Despite the momentous onslaught of noise and fury in Beating the Retreat, there's a certain accessibility to the album, an instant visceral appeal in the infectious aboriginal rhythms of Kick To Kill, Spring Into Action or Total State Machine, juxtaposed against the unquiet, eerie ambiance of closing tracks Inheritance and Cold Witness. For the most part, the music is driven by the percussion, the group clanking and pounding on sheet metal and pipe with savage intensity, backed by apocalyptic machine noises and mutilated samples of classical music that play like a twisted memory of a forgotten era. It is the sound of the return to mankind's most primitive, basic state, but with the knowledge and memory of the horrors that caused civilization to devour itself. In this, the music itself is a statement far more effective than the powerful, yet often indecipherable vocals, which act more as another instrument than a comprehensible verbal statement.

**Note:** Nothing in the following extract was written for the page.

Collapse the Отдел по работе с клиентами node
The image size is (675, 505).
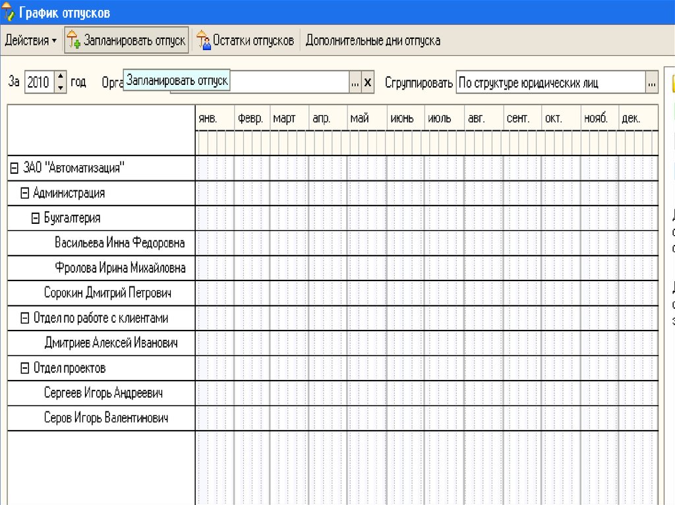point(25,319)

Beating the Retreat is a furious amalgamation of driving tribal rhythms, bellowed vocals, tape loops and industrial machinery that is alternately unsettling, driving, soothing and unsettling again, from the dismal strings and ominous whispers of The Fall from Light until the final clanking crescendo of machinery that closes Cold Witness. This is the kind of music that people of future generations will be hammering out on sheets of scrap metal while their shaman tells tales of the Great Before, back when people weren't dying of radiation poisoning and growing multiple dicks.